--- Begin Extracted data ---
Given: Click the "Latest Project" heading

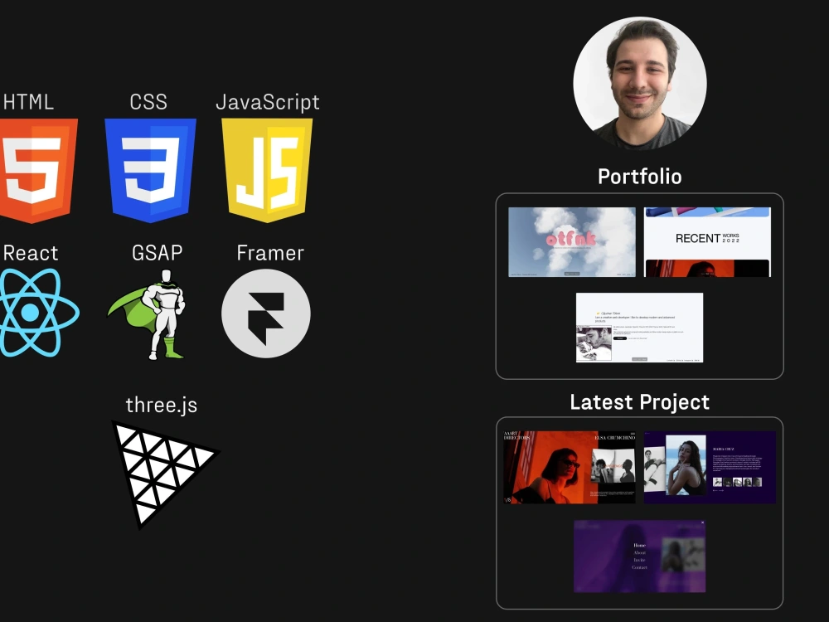Looking at the screenshot, I should pos(639,402).
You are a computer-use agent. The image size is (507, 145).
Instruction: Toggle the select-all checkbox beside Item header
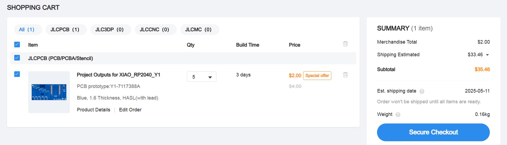point(17,44)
--- End Extracted data ---
Task description = Could you write out the data above again, swapping "heading" for "title" and keeping everything else the same? Omit the pictures.

Task solution =
Given: Click the "Latest Project" title

Looking at the screenshot, I should pos(639,402).
You are a computer-use agent. The image size is (507, 145).
Instruction: Toggle the select-all checkbox beside Item header
point(17,44)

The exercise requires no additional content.